■ 課題文:
::::

文/段 純恵、写真/HONDA、TOYOTA

[gallink]

■最終戦は福住が優勝! 掉尾を飾るにふさわしい充実のレース

鈴鹿サーキットで行われたスーパーフォーミュラ2021年シーズン最終戦(第7戦)を制した福住仁嶺(ダンディライアン)

 10月31日、鈴鹿サーキットで行われた全日本スーパーフォーミュラ選手権(SF)第7戦は、国内最高峰の今季最終戦にふさわしい、中身の濃い一戦となった。

 優勝した福住仁嶺(24、ダンディライアン)はスタートで予選3番手から5番手に後退したものの、そのミスを取り返す冷静さとスピードの維持、誰よりも早いタイミングでタイヤ交換を行う『アンダーカット』を成功させてトップを奪った。

 まさに逆転勝利への王道を力強く進みランキング2位で今季を終了。来季のタイトル挑戦へ弾みをつけた。

 その福住の優勝以上に決勝を盛り上げたのがチームのタイトル争いだった。

 ドライバーズチャンピオンは、前戦、チーム無限の野尻智紀(32)に決定していたが、チームタイトルは平川亮(27)と関口雄飛(34)を擁するインパル、無限、そして福住と牧野任裕(24)のダンディライアンの3チームが4点内にひしめく格好で最終戦にもつれ込んでいた。

 予選で平川が9番手、関口が14番手に沈み、3チーム中もっとも戴冠の可能性が低くなったインパルが、大逆転で11年ぶりの王座に輝いた。

::::

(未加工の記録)
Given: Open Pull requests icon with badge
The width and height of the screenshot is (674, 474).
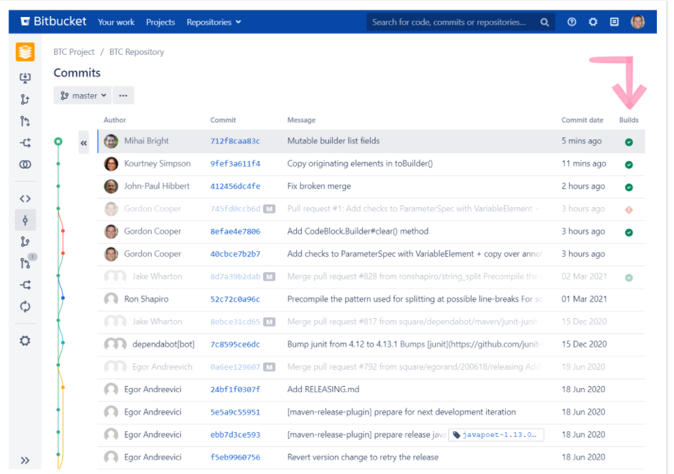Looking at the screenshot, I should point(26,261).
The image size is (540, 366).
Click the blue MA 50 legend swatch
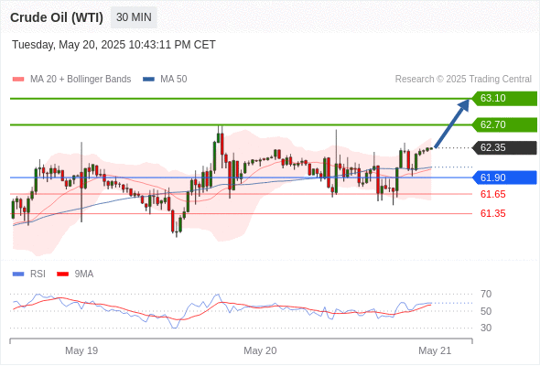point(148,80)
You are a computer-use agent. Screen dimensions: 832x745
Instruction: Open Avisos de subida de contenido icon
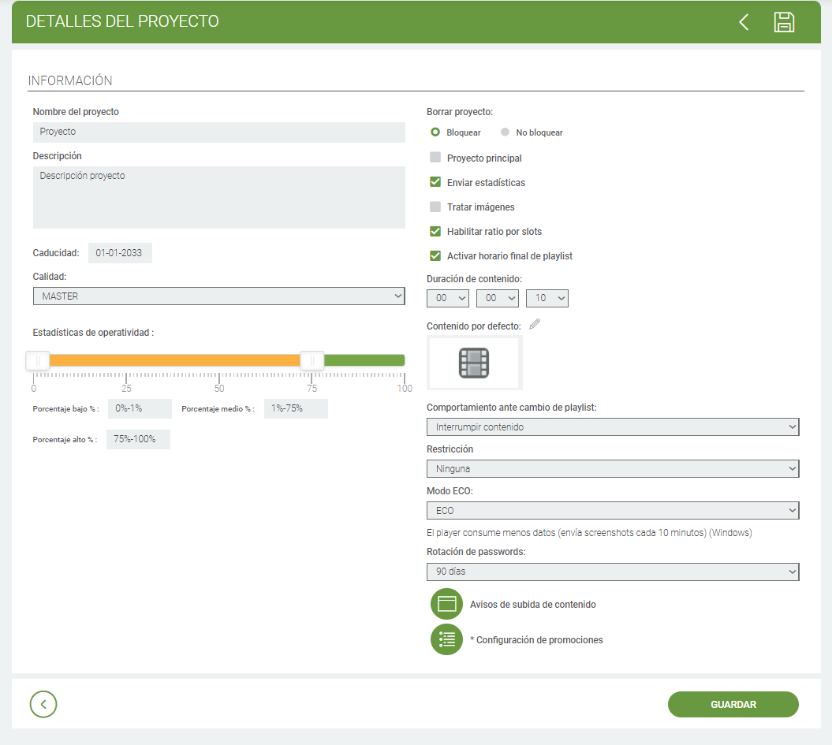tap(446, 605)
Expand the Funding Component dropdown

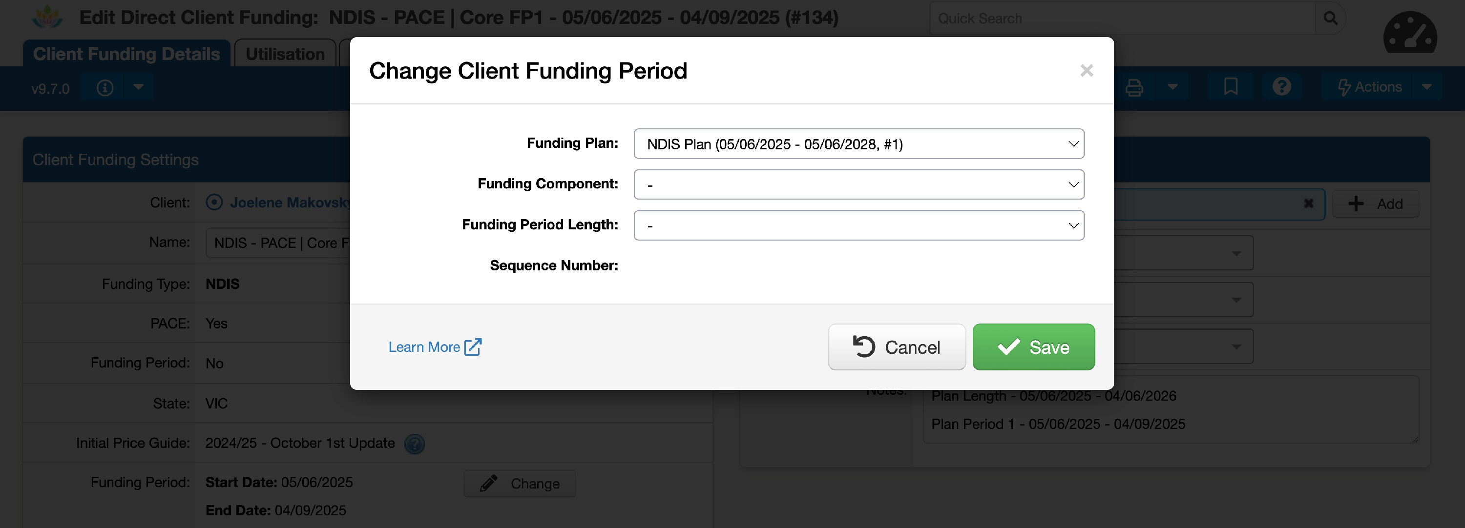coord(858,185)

::::

■ 指示:
A) 課題文によると、インパルがチームタイトルを手にしたのは何年ぶりですか。
B) 上にある4件の記録を、列名を「依頼文」と「回答」とする2列のCSVに書き直してください。記録ごとに1行とし、各値は改行を空白に置き換えたうえで引用符付きの1フィールドに収め、画像は含めないでください。
これらの記録は課題文とは関係がありません。

■ 解答:
A) 11年ぶりです。

B)
依頼文,回答
"Given: Open Pull requests icon with badge The width and height of the screenshot is (674, 474).","Looking at the screenshot, I should point(26,261)."
"The image size is (540, 366). Click the blue MA 50 legend swatch","point(148,80)"
"You are a computer-use agent. Screen dimensions: 832x745 Instruction: Open Avisos de subida de contenido icon","tap(446, 605)"
"Expand the Funding Component dropdown","coord(858,185)"